Cathedral in Denain, France. L-to-R Gen. Arthur Currie, HRH The Prince of Wales, Maj. Gen. Edward Morrison, Maj. Gen. David Watson. Dodds Collection, University of Victoria.
Edward Morrison’s close friend, John McCrae, at Valcartier, September, 1914. Dodds Collection University of Victoria

Edward Whipple Bancroft Morrison (1867-1925) was a London, Ont. native. He was a newspaperman and militiaman who joined the Army, then called the Permanent Force, in 1913 as director of artillery. The Great War was his second war; he had also served in the Boer (South African) War.

In South Africa, Morrison and another Canadian artillery officer, John McCrae, either started or continued a friendship. They went to war together in 1914, Morrison as commander of a brigade of artillery and McCrae as his brigade major, or chief administrative officer. Morrison (and Currie) stood with Bonfire, McCrae’s horse, at the physician-poet’s funeral in 1918.

Susan Raby-Dunne, the editor of Morrison, is also McCrae’s biographer (John McCrae: Beyond Flanders Fields, Heritage House, 2016). “The more I learned about Morrison and the Great War, the more astonished I became that he was relatively unknown by anyone other than some artillery personnel, a few war historians, and the most avid military history buffs,” Raby-Dunne writes in her introduction.

She eventually learned that the grandchildren of Morrison’s wife possessed a “300-page typewritten memoir-in-progress” that she received permission to prepare for publication with the assistance of interested military officers.

Bringing up supplies for Vimy on plank road. Dodds Collection, University of Victoria

Morrison is a terrific read because it advances multiple understandings and appreciations of personhood and nationhood.

For example, the 1917 that the author remembers and recreates here is the year Canadians, symbolically, closed out their country’s nineteenth century and opened up its twentieth. In that year the Canadian Corps captured three pieces of elevated countryside in France and Belgium, Vimy Ridge in the spring, Hill 70 in the summer, and Passchendaele Ridge in the fall.

At two of the three, Vimy and Passchendaele, they seized countryside the Germans had denied other Allied armies. Morrison, as GOC, Royal Artillery, Canadian Corps from December 1916 to May 1919, commanded the artillery contribution to the success of all three assaults.

Canadian artillery in action at Thiepval, 1916 by Kenneth Forbes.

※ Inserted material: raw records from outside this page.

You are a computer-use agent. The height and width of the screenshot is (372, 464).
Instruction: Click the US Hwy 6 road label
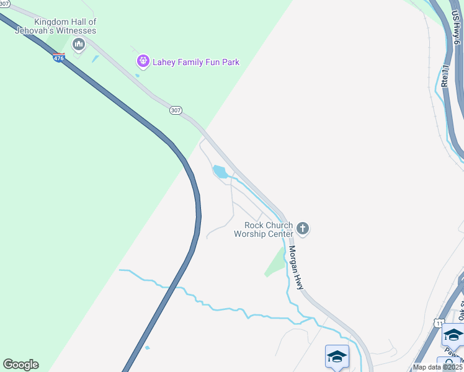tap(457, 27)
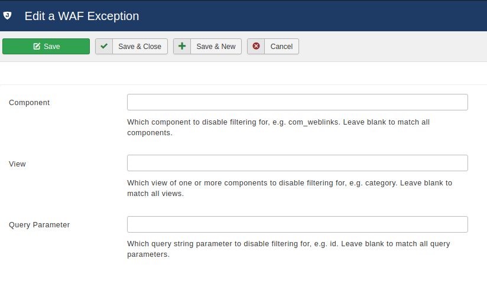Click the query string parameter help text

[x=288, y=249]
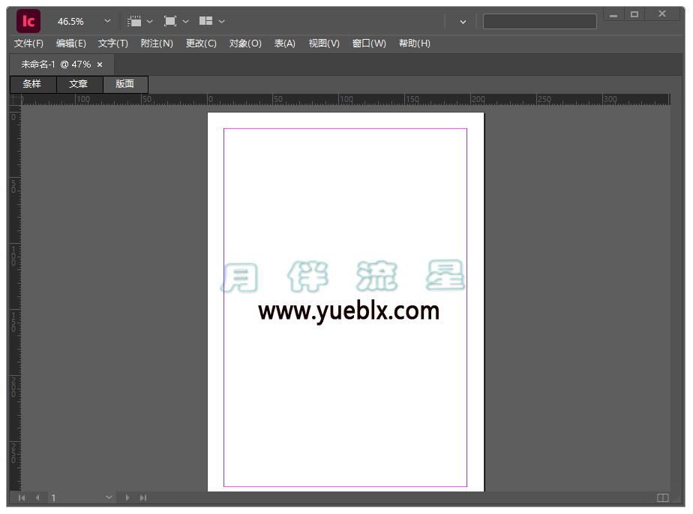
Task: Switch to the 文章 view tab
Action: (79, 84)
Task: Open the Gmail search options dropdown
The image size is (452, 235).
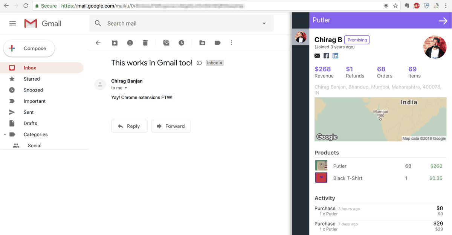Action: [x=264, y=23]
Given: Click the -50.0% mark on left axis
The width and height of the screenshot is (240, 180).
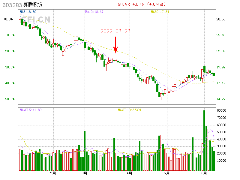Looking at the screenshot, I should (8, 99).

Canadian War Museum

Meanwhile, on the domestic front, in the 1917 election women (mainly nurses) serving in the armed forces received the federal franchise. Worried about this development, Morrison thought they might vote to end Canada’s participation in the war by voting against Prime Minster Borden’s conscription program. This was a wrong appreciation: they voted for Borden and conscription, which contributed a momentous quality to the extension of the franchise, which was extended federally to Canadian women in 1919.

Morrison’s frequent demonstrations of the courage and fortitude of the “Other Ranks” provide important social commentary in The Long-lost Memoir – and an important corrective to his wrongheaded view of the franchise extension in 1917.

A Sunday morning trip up one of two roads under construction before the Passchendaele assault produced this expression of admiration from Morrison:

I had never had a higher respect for the pioneers than I did for those troops working on the road. They had absolutely no cover, not a shelter, trench or dugout to go to, no matter how heavy the shelling became, but they worked steadily on with their officers sauntering up and down the road, and there was not even the possibility of getting an ambulance to them to pick up the wounded.

Poison gas. Releasing chlorine gas cylinders. Ypres, Belgium. April 22, 1915

At Vimy and Passchendaele, the Germans in their high position daily shelled the Canadians below as they prepared for the assaults. Morrison witnessed this. “Through the smoke we saw them scattering across country out of the danger zone,” he wrote. A halted column of transports, mules, and trucks was also shelled in his presence. “Six men who were immediately beside me were killed or wounded.”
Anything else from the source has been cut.